The Roots of Political Polarization

There has been much made recently about the polarization of American politics (link, link). The current political climate has been characterized variously as lacking civility, hyperpartisan, the "politics of division", and so forth. Political veterans frequently reminisce about the good old days when it was possible to “work across the aisle” to get things done. Today things are different. Political positions have hardened, and this is reflected in the extraordinarily large number of party-line votes in congress. Congressmen tend to vote as a block, only rarely crossing party line. Books have been written about this phenomena. One recent book, Fight Club Politics by Juliet Eilperin, traces the origins of hyperpartisanship in the House of Representatives to partisan gerrymandering of Congressional districts. Eilperin believes that by redrawing Congressional districts to make them politically safe, the incumbents become more ideologically extreme. Yet the polarization of American politics extends well beyond the House. Take, for example, the Supreme Court where most justices can be accurately characterized as Liberal or Conservative, and they will tend to predictably rule on the Left or Right side of an issue, respectively.

The prospect of looming Supreme Court appointments made the 2000 presidential election one of the most contentious in history. With so much hanging in the balance, neither side was willing to concede defeat. The Supreme Court has assumed enormous power as an ever growing array of human concerns are brought before it. Perhaps more than control of Congress, control of the Supreme Court is now the choicest political plum. The Senate hearings for Supreme Court appointments have become politically charged events. The hearings for Justice Clarence Thomas in 1991 are perhaps the most notorious.

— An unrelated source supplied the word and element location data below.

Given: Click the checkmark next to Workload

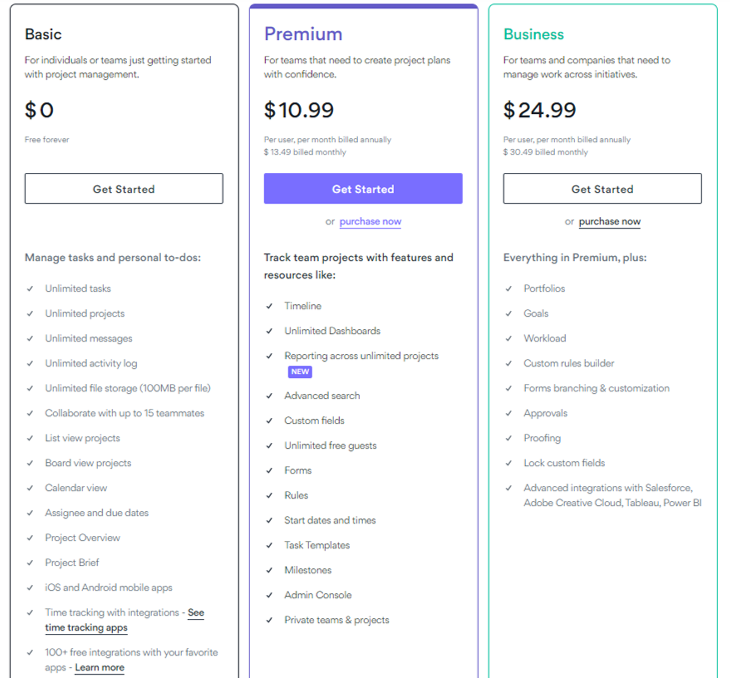Looking at the screenshot, I should click(x=509, y=338).

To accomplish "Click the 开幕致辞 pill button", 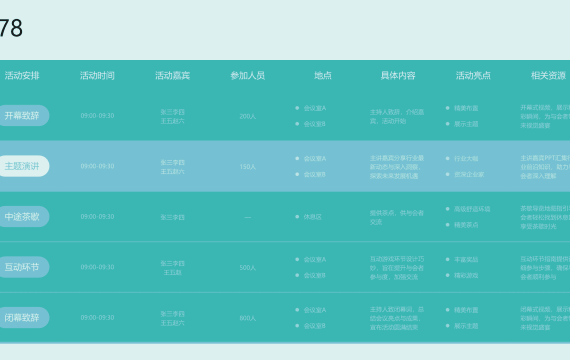I will (x=23, y=116).
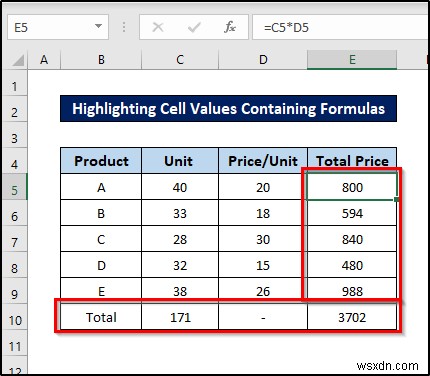Screen dimensions: 430x376
Task: Expand the Name Box dropdown arrow
Action: (x=98, y=26)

Anita Hill testified that she was sexually harassed by Thomas when she worked in his office in the 1980’s. While this outrageous claim was totally unsubstantiated it called the confirmation of Thomas into serious question. Ultimately, the Senate voted 52-48, largely along party lines, in favor of Thomas' confirmation, making it the closest confirmation vote for a Justice in the 20th century.

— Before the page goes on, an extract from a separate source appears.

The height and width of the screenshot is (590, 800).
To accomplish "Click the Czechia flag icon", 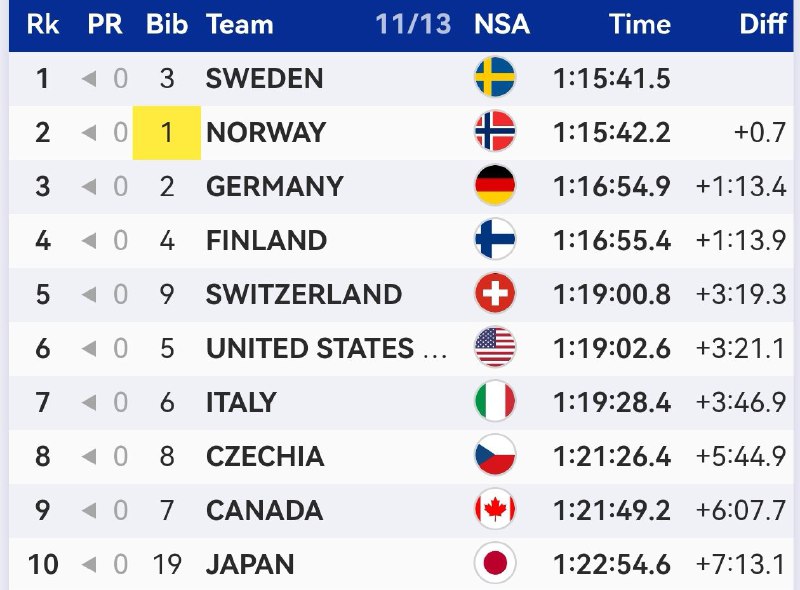I will [495, 455].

What is responsible for such wide-spread political polarization? I believe the answer is surprisingly simple: Power. While politics have always been about power, never in the history of the United States have the stakes been so large. Due to the expansive reach of government, we have arrived at a point in history where virtually every aspect of our lives have a political dimension. What we can eat, where we can live, when and where we can worship, who we can marry, when we can die, all of these decisions are regulated to one degree or another by our government. Consequently, gaining and retaining political power has widespread and significant implications for average Americans. Nowhere is this effect more apparent than in the economic arena, where loss of political power can have a direct impact on the pocketbook. As growing numbers of Americans become recipients of one or another government entitlement program, reform will become ever more difficult and contentious. The tax code is frequently used for dispensing political favors or inflicting retribution. Businessmen face the prospect of predatory regulators dispensed by political enemies that can easily destroy a successful company. The net result is that a sizable and growing segment of the population sees gaining and retaining political power as a key to their personal economic success. This can transform democratic politics into a form of civil war.

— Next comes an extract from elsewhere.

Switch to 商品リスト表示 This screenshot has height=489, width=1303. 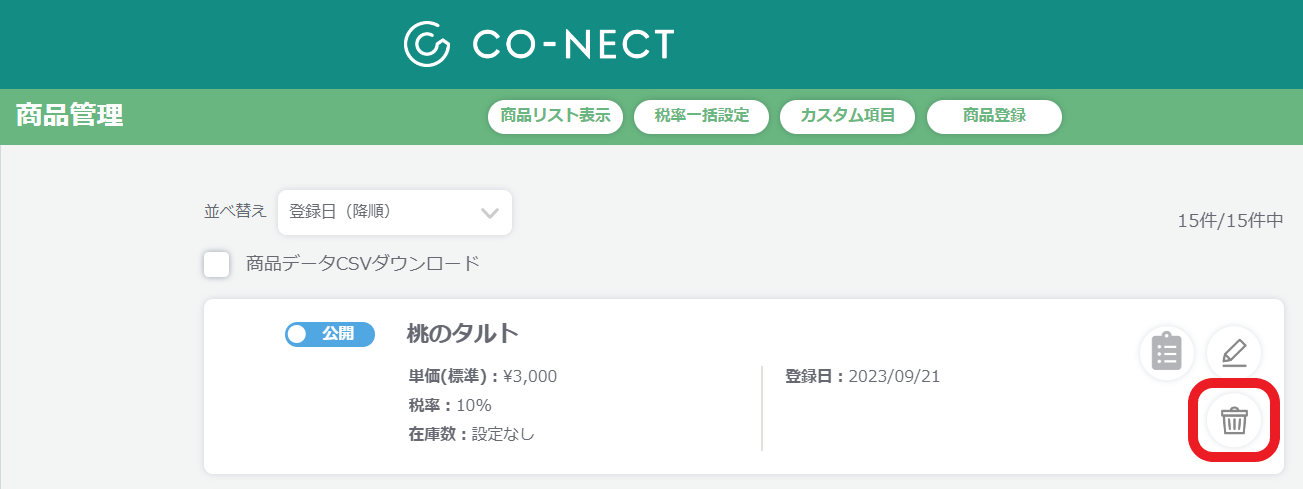pos(555,116)
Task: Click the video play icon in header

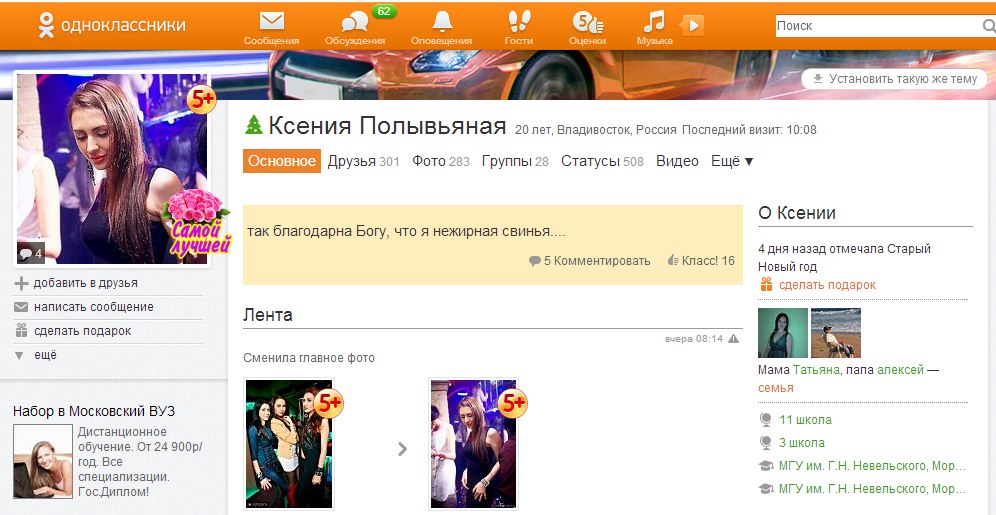Action: 693,25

Political polarization is not a uniquely American problem. We are seeing bitter and occasionally violent political battles in many of the mature democracies of Europe. For example, in 2005 we saw protracted violent demonstrations that started in France and then spread across much of Europe. The anti-globalization movement is also a reflection of a desire to hold on to domestic political gains in the face of growing international pressures. As the stakes become ever higher, people are inclined to take ever more extreme measures to hold onto power. If you want to return civility to politics, you have only to decrease the stakes. The economist Martin Wolf has written “For democracy to function the domain of the political has to be circumscribed.” Unfortunately, we now live in a world where practically everything is a political football.